**Aim**
Can you rewrite the data below so that every "Where should I click to" becomes "Which spot should I click to", with nothing else altered?

□ □ □

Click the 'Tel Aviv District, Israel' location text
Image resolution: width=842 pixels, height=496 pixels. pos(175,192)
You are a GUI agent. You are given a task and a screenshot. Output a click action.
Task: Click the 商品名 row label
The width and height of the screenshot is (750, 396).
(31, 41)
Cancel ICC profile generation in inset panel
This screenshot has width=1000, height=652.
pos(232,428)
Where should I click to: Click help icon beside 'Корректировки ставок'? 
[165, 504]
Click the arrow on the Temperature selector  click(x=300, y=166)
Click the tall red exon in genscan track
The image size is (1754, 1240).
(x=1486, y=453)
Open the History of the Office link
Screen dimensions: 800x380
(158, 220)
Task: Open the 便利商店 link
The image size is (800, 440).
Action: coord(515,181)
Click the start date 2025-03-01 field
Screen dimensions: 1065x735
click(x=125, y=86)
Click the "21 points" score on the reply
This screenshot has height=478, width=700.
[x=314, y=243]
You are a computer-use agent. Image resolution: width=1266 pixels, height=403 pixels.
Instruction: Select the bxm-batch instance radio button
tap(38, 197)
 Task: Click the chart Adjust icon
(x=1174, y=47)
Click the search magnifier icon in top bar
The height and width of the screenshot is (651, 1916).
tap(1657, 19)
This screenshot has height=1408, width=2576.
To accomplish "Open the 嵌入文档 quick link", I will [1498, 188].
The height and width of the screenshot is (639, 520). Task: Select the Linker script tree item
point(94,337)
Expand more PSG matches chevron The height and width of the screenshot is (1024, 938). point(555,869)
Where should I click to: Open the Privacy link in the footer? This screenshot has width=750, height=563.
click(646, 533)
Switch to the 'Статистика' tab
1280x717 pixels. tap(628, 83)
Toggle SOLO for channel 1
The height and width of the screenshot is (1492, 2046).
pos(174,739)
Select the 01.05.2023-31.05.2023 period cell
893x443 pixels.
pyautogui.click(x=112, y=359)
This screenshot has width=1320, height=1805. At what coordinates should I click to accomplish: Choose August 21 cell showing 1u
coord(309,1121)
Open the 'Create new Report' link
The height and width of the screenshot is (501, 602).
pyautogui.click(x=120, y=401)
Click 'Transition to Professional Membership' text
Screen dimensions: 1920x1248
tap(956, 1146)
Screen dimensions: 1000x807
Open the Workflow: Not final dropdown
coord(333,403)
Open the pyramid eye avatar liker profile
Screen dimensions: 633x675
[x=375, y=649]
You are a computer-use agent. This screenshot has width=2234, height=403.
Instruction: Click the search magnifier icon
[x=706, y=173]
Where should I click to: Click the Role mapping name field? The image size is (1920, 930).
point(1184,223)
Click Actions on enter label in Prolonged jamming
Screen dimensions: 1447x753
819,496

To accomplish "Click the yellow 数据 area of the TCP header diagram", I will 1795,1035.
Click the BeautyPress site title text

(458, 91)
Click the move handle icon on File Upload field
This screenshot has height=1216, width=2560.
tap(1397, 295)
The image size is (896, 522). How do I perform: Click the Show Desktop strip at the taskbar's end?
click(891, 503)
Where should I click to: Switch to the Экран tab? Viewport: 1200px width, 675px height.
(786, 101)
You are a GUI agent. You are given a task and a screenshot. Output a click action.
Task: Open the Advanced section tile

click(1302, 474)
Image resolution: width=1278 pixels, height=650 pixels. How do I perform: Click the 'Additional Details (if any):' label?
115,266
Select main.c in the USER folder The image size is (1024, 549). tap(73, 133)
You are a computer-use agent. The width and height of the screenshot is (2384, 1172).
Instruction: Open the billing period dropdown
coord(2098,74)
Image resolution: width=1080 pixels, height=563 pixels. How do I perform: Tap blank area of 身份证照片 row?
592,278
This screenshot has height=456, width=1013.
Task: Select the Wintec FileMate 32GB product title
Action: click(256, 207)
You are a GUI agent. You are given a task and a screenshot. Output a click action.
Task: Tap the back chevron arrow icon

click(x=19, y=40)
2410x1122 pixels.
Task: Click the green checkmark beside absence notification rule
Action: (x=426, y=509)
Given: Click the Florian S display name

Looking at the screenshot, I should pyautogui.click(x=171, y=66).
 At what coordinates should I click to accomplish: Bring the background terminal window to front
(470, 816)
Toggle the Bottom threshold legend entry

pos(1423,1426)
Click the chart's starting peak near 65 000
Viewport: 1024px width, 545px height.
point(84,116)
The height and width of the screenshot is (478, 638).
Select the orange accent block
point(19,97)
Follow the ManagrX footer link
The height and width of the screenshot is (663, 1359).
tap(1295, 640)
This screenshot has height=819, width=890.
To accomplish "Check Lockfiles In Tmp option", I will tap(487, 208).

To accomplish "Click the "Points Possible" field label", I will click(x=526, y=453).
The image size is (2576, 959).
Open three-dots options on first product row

□ □ □

**Finished task**
Click the 'Tel Aviv District, Israel' location text
Image resolution: width=842 pixels, height=496 pixels. pos(175,192)
You are a GUI agent. You are given a task and a screenshot. Output a click action.
Task: Click the 商品名 row label
The width and height of the screenshot is (750, 396).
(31, 41)
Cancel ICC profile generation in inset panel
This screenshot has width=1000, height=652.
pos(232,428)
Which spot should I click to: Click help icon beside 'Корректировки ставок'? 
[165, 504]
Click the arrow on the Temperature selector  click(x=300, y=166)
Click the tall red exon in genscan track
The image size is (1754, 1240).
(x=1486, y=453)
Open the History of the Office link
Screen dimensions: 800x380
(158, 220)
Task: Open the 便利商店 link
The image size is (800, 440).
Action: coord(515,181)
Click the start date 2025-03-01 field
Screen dimensions: 1065x735
click(x=125, y=86)
Click the "21 points" score on the reply
This screenshot has height=478, width=700.
[x=314, y=243]
You are a computer-use agent. Image resolution: width=1266 pixels, height=403 pixels.
Instruction: Select the bxm-batch instance radio button
tap(38, 197)
 Task: Click the chart Adjust icon
(x=1174, y=47)
Click the search magnifier icon in top bar
The height and width of the screenshot is (651, 1916).
tap(1657, 19)
This screenshot has height=1408, width=2576.
To accomplish "Open the 嵌入文档 quick link", I will [1498, 188].
The height and width of the screenshot is (639, 520). Task: Select the Linker script tree item
point(94,337)
Expand more PSG matches chevron The height and width of the screenshot is (1024, 938). point(555,869)
Which spot should I click to: Open the Privacy link in the footer? This screenshot has width=750, height=563.
click(646, 533)
Switch to the 'Статистика' tab
1280x717 pixels. tap(628, 83)
Toggle SOLO for channel 1
The height and width of the screenshot is (1492, 2046).
pos(174,739)
Select the 01.05.2023-31.05.2023 period cell
893x443 pixels.
pyautogui.click(x=112, y=359)
This screenshot has width=1320, height=1805. At what coordinates should I click to accomplish: Choose August 21 cell showing 1u
coord(309,1121)
Open the 'Create new Report' link
The height and width of the screenshot is (501, 602).
pyautogui.click(x=120, y=401)
Click 'Transition to Professional Membership' text
Screen dimensions: 1920x1248
tap(956, 1146)
Screen dimensions: 1000x807
Open the Workflow: Not final dropdown
coord(333,403)
Open the pyramid eye avatar liker profile
Screen dimensions: 633x675
[x=375, y=649]
You are a computer-use agent. This screenshot has width=2234, height=403.
Instruction: Click the search magnifier icon
[x=706, y=173]
Which spot should I click to: Click the Role mapping name field? The image size is (1920, 930).
point(1184,223)
Click Actions on enter label in Prolonged jamming
Screen dimensions: 1447x753
819,496

To accomplish "Click the yellow 数据 area of the TCP header diagram", I will 1795,1035.
Click the BeautyPress site title text

(458, 91)
Click the move handle icon on File Upload field
This screenshot has height=1216, width=2560.
tap(1397, 295)
The image size is (896, 522). How do I perform: Click the Show Desktop strip at the taskbar's end?
click(891, 503)
Which spot should I click to: Switch to the Экран tab? Viewport: 1200px width, 675px height.
(786, 101)
You are a GUI agent. You are given a task and a screenshot. Output a click action.
Task: Open the Advanced section tile

click(1302, 474)
Image resolution: width=1278 pixels, height=650 pixels. How do I perform: Click the 'Additional Details (if any):' label?
115,266
Select main.c in the USER folder The image size is (1024, 549). tap(73, 133)
You are a computer-use agent. The width and height of the screenshot is (2384, 1172).
Instruction: Open the billing period dropdown
coord(2098,74)
Image resolution: width=1080 pixels, height=563 pixels. How do I perform: Tap blank area of 身份证照片 row?
592,278
This screenshot has height=456, width=1013.
Task: Select the Wintec FileMate 32GB product title
Action: click(256, 207)
You are a GUI agent. You are given a task and a screenshot. Output a click action.
Task: Tap the back chevron arrow icon

click(x=19, y=40)
2410x1122 pixels.
Task: Click the green checkmark beside absence notification rule
Action: (x=426, y=509)
Given: Click the Florian S display name

Looking at the screenshot, I should pyautogui.click(x=171, y=66).
 At what coordinates should I click to accomplish: Bring the background terminal window to front
(470, 816)
Toggle the Bottom threshold legend entry

pos(1423,1426)
Click the chart's starting peak near 65 000
Viewport: 1024px width, 545px height.
point(84,116)
The height and width of the screenshot is (478, 638).
Select the orange accent block
point(19,97)
Follow the ManagrX footer link
The height and width of the screenshot is (663, 1359).
tap(1295, 640)
This screenshot has height=819, width=890.
To accomplish "Check Lockfiles In Tmp option", I will tap(487, 208).

To accomplish "Click the "Points Possible" field label", I will click(x=526, y=453).
The image size is (2576, 959).
Open three-dots options on first product row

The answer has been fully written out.